## Text shown
>> BEGIN

Underwater Acoustic Sensor Networks (UASNs) are an enabling technology for many underwater applications. A typical UASN scenario is depicted in the adjacent figure. Acoustic waves are the preferred choice for underwater communication, since radio and optical waves suffer underwater from severe attenuation and pointing precision difficulties respectively. Use of acoustic waves underwater place extreme constraints to the functionality of Medium Access Control (MAC) protocols. The underwater environment features limited and noise-dependent bandwidth availability and excessive variable propagation delay. This poses challenges to the design of MAC protocols including attempts to achieve low end-to-end delay, high channel utilisation, fairness and low complexity. The functionality of MAC protocols should be stable despite synchronisation difficulties, space unfairness and bursty short-packet traffic. The most common way to achieve synchronisation underwater is the use of a global scheduler, guard intervals and exchange of timing signals. To this end, single-hop topologies suit UASN applications very well. The performance of a MAC protocol is determined by the ability to adapt to different underwater scenarios (including distinct characteristics with respect to water motion, signal attenuation, background noise, interference etc) and non-environmental factors such as (the network topology, data rate, hop length, network size, packet duration, etc).

>> END

## Required actions
#1 The passage on underwater acoustic sensor networks names several goals that MAC protocol design attempts to achieve. List each one.
#2 Write a continuation of the passage on underwater acoustic sensor networks, beginning after its final sentence.

## Data shown

>> BEGIN

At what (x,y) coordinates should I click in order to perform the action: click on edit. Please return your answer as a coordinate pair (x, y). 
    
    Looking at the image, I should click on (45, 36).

>> END

## Results of the tasks
#1
low end-to-end delay
high channel utilisation
fairness
low complexity

#2
My PhD research is concerned with the issues surrounding the use of existing MAC protocols in representative underwater scenarios, based on a number of underwater sound propagation models. New approaches have been developed which are capable of adapting to the time-varying channel conditions in order to provide high throughput capability and controlled delay. Riverbed Modeller is a network protocol design and simulation tool which has been used in this research to create a model of the underwater acoustic channel. A number of its pipeline stages have been modified to reflect several underwater propagation mechanisms. It has been found that most traditional protocols suffer in performance due to the peculiarity of the underwater environment. The design of an effective underwater MAC protocol should in particular deal with the bandwidth utilisation versus end-to-end delay trade-off. Combined free/demand-assignment multiple- access (CFDAMA) is of particular interest as it exhibits significantly enhanced performance with respect to minimising end-to-end delay and maximising channel utilisation underwater with excellent adaption to changes in data traffic conditions. My research provides new insights into the use of the CFDAMA schemes underwater, including its underlying individual assignment strategies and with different data traffic types. It proposes new schemes based on CFDAMA that suit UASNs.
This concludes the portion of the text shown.